**Your task**
Reproduce the lines from the start of the records through the line containing "Action: tap(427, 104)", including both ends. Leave the pictures out of your answer.

(Records)
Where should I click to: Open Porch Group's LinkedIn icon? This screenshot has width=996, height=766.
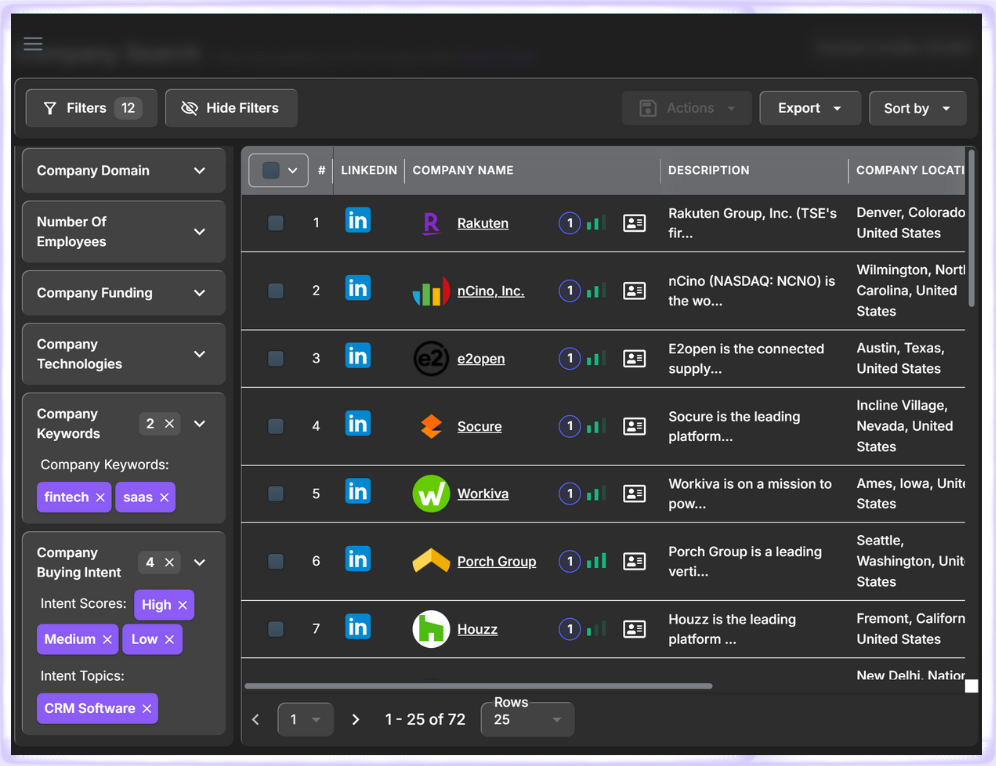358,559
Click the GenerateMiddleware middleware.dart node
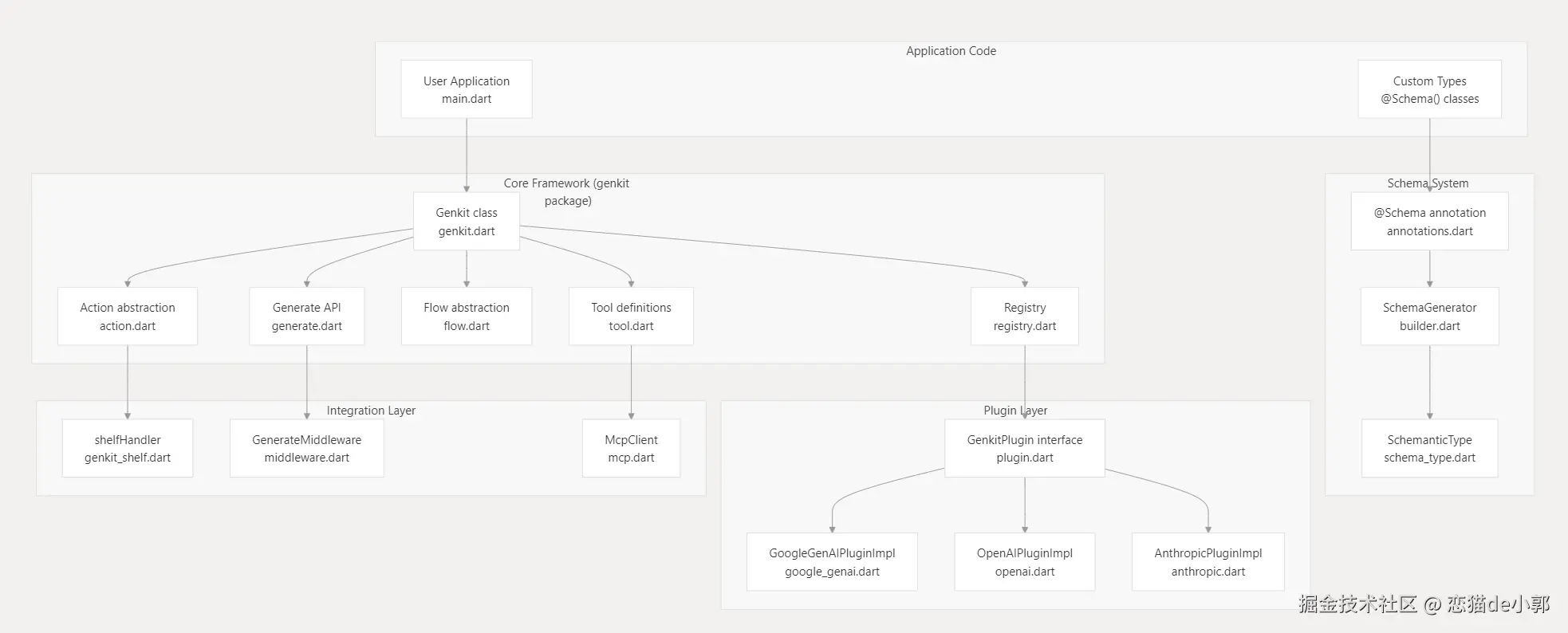This screenshot has height=633, width=1568. (x=307, y=448)
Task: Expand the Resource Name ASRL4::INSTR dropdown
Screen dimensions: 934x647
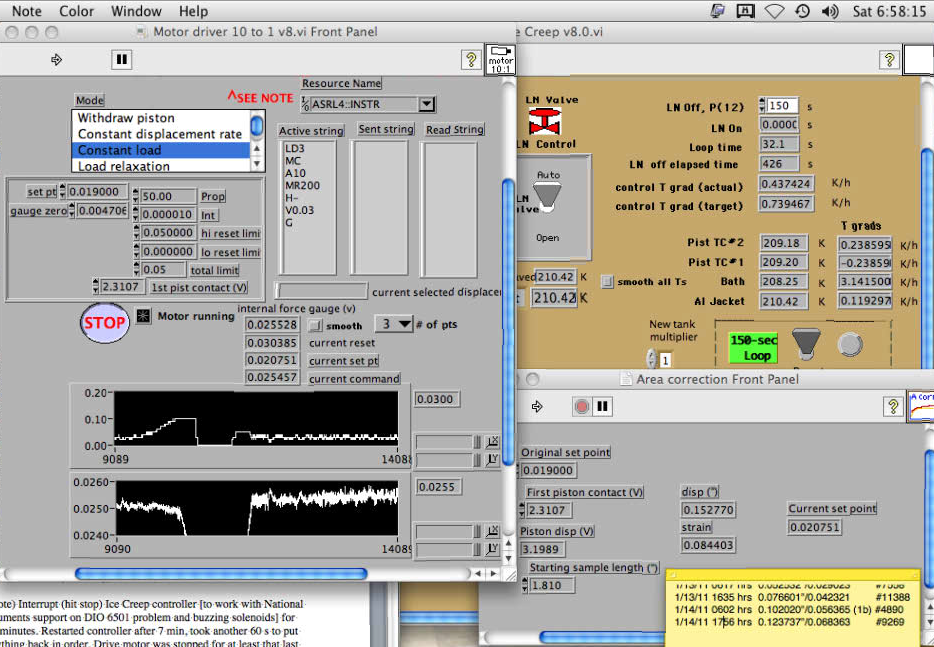Action: tap(427, 104)
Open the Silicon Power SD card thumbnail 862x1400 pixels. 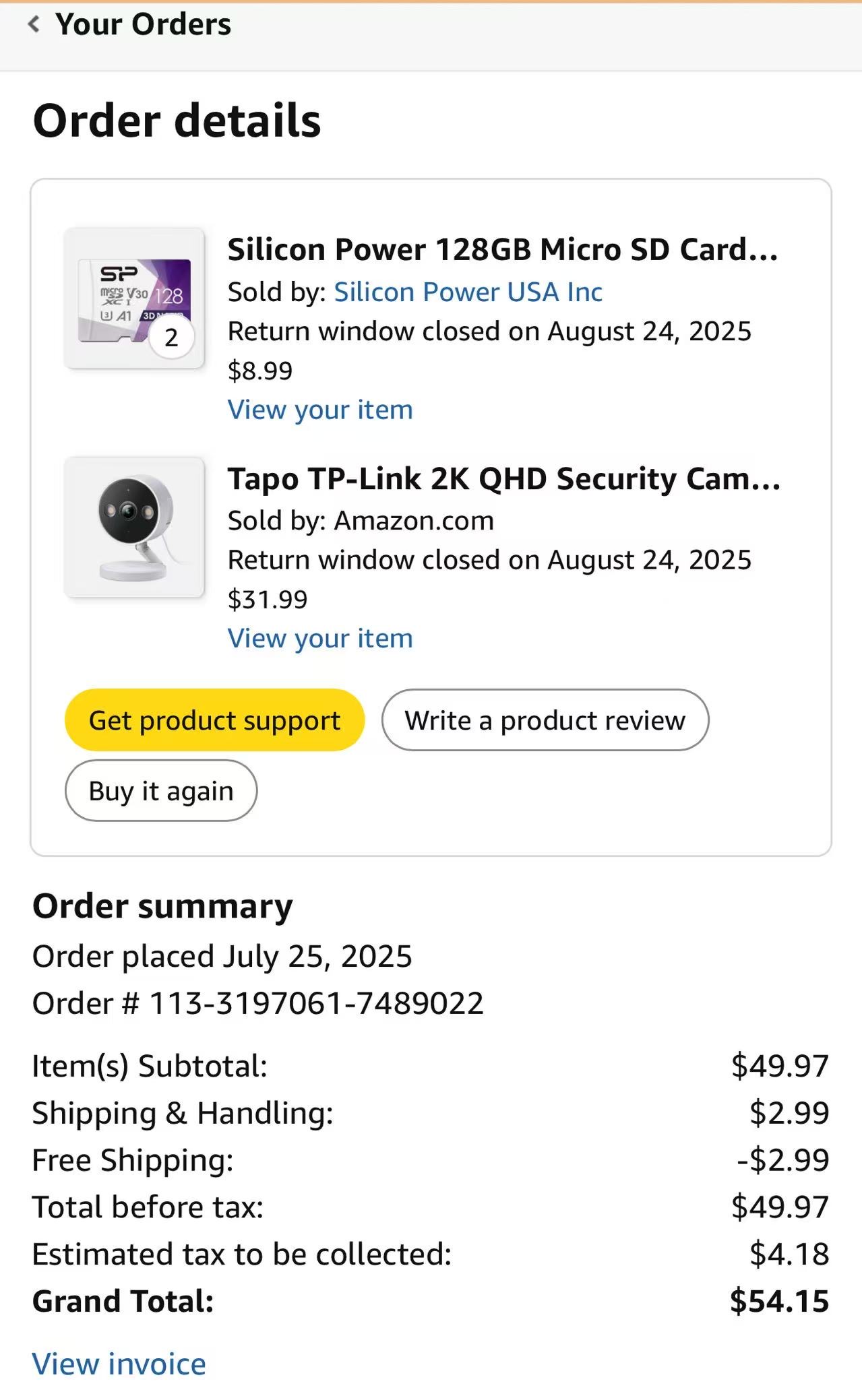point(134,298)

**Complete output**
Where should I click to: Open Porch Group's LinkedIn icon? This screenshot has width=996, height=766.
358,559
Click the GenerateMiddleware middleware.dart node
This screenshot has height=633, width=1568. (x=307, y=448)
Task: Expand the Resource Name ASRL4::INSTR dropdown
Screen dimensions: 934x647
Action: tap(427, 104)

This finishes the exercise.